Des chercheurs américains ont remarqué qu’un patient privé du gène apolipoprotein E, ou APOE, ne présentait aucun trouble cognitif, ni aucun désordre neurologique lié à la maladie d’Alzheimer. Une piste de recherche s’ouvre.

Une étude menée sur un seul et unique patient doté d’une particularité génétique peu fréquente ouvre une piste de recherche nouvelle contre la maladie d’Alzheimer. L’article publié dans le journal JAMA Neurology montre que l’absence de gène APOE dans le cerveau de ce patient n’entrainait aucun trouble cognitif particulier. Du coup, les chercheurs se posent aujourd’hui la question de l’utilité de ce gène dans le fonctionnement cérébral, alors qu’il a été établi que les patients qui ont une mutation du gene de type APOE4 ont un risque plus élevé de développer la maladie d’Alzheimer.

S’il est acquis que le gène APOE est sans réelle utilité, chercher à réduire les taux d’APOE4 dans le cerveau ouvre une piste nouvelle de guérison, avec un risque réduit d’effets secondaires négatifs” indique Mary Malloy, professeur de médecine à l’Université de Californie à San Francisco et co-auteur de l’étude.

Il existe trois type d’APOE, qui aident au transport du choslestérol dans le corps.
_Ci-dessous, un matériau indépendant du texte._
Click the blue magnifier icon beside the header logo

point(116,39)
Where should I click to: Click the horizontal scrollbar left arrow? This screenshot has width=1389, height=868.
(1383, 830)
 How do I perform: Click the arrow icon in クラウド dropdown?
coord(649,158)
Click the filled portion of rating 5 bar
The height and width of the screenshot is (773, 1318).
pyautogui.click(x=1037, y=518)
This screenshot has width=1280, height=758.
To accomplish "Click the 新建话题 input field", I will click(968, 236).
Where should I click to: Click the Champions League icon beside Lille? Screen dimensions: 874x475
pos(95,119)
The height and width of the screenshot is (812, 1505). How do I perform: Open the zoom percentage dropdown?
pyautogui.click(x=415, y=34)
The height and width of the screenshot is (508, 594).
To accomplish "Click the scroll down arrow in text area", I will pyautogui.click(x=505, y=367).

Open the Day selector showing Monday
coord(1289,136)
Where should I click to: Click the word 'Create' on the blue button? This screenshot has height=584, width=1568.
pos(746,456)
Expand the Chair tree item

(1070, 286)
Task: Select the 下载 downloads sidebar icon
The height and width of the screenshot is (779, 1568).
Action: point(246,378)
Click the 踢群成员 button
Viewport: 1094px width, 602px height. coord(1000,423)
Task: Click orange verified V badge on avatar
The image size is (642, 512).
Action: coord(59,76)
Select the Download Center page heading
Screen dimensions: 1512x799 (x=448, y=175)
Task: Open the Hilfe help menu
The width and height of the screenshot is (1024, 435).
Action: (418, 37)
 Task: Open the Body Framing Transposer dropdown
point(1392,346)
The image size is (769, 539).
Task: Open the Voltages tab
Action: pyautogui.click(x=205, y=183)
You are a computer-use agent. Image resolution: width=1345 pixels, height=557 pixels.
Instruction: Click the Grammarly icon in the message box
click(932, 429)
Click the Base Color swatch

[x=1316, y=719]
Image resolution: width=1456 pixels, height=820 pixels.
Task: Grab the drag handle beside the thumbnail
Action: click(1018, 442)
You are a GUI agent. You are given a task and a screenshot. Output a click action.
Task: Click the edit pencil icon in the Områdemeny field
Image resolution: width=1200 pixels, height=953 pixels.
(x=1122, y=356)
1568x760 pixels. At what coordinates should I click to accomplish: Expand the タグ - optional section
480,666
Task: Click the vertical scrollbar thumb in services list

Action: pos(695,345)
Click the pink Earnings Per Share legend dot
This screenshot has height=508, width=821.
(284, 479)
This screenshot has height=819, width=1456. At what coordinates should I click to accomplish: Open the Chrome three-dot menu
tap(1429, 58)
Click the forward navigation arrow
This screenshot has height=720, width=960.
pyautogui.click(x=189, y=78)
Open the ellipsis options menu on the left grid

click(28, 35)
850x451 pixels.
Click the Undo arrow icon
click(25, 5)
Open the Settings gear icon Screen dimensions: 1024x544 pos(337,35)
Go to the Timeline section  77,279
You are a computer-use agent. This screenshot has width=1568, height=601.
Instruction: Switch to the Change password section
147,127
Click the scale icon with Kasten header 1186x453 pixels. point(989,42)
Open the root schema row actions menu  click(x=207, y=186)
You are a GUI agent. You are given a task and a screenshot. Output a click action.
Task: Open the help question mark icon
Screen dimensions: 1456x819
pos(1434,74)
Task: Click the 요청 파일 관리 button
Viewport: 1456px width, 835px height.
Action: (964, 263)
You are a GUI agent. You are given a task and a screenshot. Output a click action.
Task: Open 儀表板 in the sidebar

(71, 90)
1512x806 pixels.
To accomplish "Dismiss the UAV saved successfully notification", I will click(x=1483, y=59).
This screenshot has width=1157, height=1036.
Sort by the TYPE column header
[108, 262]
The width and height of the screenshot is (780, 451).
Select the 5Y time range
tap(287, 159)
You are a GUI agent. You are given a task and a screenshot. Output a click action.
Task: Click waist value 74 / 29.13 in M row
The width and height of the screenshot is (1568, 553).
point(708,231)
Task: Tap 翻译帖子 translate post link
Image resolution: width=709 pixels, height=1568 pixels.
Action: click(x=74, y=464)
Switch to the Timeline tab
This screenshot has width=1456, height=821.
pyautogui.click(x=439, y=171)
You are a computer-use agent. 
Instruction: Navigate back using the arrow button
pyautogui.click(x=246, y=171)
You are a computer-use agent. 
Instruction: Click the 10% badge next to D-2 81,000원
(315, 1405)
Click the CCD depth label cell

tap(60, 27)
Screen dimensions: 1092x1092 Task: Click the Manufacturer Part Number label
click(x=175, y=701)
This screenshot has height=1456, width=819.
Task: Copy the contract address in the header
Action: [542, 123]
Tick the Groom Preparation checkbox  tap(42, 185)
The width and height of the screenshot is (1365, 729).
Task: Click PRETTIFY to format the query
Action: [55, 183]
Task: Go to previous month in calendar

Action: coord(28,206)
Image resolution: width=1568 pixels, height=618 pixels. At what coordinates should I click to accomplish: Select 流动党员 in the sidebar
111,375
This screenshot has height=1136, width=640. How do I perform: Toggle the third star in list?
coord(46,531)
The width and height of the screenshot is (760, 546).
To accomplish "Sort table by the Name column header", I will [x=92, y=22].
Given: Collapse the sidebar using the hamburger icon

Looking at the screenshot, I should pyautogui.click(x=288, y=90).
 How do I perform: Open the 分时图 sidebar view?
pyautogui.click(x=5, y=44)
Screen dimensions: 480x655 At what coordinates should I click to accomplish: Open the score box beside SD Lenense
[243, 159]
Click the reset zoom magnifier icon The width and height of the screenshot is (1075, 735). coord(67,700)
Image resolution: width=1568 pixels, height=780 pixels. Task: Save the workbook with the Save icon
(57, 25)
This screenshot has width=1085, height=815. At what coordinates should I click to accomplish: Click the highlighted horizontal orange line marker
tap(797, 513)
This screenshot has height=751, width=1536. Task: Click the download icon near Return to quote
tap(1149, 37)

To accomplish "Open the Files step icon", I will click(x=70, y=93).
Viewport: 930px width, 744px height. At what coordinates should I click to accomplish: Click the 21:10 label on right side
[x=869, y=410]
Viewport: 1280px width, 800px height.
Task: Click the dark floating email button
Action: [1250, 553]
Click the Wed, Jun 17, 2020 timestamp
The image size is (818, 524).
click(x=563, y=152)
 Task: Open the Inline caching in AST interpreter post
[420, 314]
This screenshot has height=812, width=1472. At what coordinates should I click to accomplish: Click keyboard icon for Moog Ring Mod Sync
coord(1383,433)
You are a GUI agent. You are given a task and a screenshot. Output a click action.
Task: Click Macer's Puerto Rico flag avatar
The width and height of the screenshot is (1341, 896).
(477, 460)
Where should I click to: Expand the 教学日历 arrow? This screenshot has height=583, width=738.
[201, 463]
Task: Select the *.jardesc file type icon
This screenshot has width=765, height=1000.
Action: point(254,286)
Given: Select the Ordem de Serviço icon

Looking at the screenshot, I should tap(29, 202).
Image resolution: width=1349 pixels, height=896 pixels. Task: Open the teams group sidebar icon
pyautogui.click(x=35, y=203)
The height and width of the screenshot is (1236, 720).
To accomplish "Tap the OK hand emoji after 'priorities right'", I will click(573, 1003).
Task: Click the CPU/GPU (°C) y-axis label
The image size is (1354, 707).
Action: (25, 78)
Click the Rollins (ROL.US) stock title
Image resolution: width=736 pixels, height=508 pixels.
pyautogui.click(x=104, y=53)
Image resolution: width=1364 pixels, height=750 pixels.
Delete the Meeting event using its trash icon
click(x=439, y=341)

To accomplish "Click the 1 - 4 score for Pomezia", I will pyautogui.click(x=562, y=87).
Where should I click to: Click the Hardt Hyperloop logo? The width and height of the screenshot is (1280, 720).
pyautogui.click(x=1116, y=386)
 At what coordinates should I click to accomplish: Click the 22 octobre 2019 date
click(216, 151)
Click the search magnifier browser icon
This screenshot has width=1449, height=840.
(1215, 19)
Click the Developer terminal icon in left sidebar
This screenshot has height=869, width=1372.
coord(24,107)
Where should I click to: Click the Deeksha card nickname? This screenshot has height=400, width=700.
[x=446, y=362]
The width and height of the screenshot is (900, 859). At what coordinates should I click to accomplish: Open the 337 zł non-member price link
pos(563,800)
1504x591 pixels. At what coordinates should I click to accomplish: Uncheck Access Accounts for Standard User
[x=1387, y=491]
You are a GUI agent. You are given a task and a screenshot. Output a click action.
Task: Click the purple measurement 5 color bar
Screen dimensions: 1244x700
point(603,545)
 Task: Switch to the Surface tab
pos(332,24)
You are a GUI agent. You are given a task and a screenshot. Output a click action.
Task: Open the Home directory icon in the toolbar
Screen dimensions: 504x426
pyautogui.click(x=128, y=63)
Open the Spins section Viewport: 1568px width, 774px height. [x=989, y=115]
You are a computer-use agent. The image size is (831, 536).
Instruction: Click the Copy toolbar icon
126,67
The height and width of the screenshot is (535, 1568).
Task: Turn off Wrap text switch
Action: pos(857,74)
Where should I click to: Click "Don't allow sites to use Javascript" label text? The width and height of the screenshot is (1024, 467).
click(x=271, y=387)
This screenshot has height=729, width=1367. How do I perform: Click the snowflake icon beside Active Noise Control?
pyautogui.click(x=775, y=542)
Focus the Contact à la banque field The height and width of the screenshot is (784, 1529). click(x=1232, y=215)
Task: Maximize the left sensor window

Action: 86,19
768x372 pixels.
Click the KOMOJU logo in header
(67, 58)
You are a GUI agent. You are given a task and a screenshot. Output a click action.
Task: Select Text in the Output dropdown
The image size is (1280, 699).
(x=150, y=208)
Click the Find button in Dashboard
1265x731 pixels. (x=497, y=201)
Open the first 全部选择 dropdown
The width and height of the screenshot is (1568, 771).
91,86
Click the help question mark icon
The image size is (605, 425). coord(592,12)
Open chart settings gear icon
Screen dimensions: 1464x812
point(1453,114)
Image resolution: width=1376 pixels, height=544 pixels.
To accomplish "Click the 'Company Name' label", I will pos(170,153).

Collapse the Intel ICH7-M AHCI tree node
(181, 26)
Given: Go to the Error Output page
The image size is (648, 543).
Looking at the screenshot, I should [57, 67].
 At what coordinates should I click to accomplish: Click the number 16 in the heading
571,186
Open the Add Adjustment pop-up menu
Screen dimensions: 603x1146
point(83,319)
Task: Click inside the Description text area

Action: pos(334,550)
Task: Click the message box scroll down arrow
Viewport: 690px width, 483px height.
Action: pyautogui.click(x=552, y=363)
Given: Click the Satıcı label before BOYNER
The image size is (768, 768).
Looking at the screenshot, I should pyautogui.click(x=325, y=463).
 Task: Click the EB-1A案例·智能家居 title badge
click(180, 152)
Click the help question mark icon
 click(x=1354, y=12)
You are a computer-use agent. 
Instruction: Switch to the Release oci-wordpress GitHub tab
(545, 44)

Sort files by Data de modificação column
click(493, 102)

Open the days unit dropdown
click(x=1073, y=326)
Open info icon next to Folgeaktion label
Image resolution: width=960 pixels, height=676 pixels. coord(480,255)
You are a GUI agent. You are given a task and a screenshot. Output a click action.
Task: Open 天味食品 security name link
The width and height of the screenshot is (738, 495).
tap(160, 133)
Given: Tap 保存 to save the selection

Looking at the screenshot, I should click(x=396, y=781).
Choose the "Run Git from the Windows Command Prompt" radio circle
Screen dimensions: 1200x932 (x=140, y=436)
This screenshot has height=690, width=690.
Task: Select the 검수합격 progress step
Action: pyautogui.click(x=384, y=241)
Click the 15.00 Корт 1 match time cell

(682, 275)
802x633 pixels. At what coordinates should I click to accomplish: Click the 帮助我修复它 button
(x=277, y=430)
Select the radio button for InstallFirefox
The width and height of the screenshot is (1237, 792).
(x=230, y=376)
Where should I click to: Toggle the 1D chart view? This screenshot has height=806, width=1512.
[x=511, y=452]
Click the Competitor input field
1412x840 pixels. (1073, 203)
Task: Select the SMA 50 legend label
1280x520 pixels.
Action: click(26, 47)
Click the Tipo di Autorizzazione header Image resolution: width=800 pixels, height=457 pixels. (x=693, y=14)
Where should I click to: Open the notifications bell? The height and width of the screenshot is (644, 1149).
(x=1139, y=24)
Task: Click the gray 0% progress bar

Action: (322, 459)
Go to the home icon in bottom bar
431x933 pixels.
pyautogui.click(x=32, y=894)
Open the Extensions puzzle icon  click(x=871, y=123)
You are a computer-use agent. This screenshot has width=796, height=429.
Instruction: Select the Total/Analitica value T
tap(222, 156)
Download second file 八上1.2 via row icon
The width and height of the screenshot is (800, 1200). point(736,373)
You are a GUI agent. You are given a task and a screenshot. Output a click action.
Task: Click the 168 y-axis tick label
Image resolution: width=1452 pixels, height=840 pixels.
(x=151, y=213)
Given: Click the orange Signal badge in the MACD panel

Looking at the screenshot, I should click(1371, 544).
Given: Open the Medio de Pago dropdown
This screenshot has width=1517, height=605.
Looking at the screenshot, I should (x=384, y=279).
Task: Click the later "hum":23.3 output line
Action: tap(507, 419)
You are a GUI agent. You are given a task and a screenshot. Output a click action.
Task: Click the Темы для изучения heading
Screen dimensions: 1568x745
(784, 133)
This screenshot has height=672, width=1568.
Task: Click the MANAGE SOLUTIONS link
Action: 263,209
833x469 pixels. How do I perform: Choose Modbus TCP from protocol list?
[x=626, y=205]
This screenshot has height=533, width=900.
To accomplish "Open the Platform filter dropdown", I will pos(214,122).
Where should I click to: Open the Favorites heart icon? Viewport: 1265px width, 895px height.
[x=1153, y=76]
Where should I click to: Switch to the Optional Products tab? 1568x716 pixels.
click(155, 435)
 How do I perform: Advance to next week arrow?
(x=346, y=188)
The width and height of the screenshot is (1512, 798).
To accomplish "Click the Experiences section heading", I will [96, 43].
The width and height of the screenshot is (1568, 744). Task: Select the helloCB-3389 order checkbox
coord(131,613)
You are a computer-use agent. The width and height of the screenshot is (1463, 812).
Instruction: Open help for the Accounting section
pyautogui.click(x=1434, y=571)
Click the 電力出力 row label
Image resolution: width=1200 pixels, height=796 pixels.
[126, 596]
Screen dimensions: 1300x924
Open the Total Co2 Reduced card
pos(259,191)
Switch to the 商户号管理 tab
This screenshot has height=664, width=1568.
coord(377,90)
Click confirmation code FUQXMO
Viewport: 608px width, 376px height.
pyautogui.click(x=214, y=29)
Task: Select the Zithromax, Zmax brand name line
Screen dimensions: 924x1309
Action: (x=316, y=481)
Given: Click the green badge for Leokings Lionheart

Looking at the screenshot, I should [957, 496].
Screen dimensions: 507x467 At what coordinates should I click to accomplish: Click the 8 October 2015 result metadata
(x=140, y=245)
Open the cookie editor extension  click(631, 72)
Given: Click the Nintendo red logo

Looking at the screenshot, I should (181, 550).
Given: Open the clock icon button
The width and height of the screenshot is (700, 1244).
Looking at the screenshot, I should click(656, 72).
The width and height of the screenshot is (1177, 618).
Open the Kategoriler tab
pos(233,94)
Un individu sur cinq est porteur du gene APOE4, qui est lié à la maladie d’Alzheimer indique le Dr Bruce Miller, professeur de neurologie à l’Université de Californie.

Mieux vaut ne pas avoir d’APOE qu’être porteur de l’APOE4,” indique le Dr Miller. Réduire la fonction de l’APOE dans le cerveau représente donc aujourd’hui une piste nouvelle pour réduire le risque de développer la maladie d’Alzheimer.
L’étude publiée dans le JAMA portait sur un patient âgé de 40 ans victime d’une hypercholestérolémie, qui ne pouvait être jugulée par aucun traitement. Les médecins ont remarqué que ce patient était dénué d’APOE, un cas très rare, et que ses fonctions cognitives n’en étaient nullement affectées. 

Des expérimentations vont donc être menées pour vérifier que la lutte contre le gène APOE peut être positive sans effets secondaires négatifs.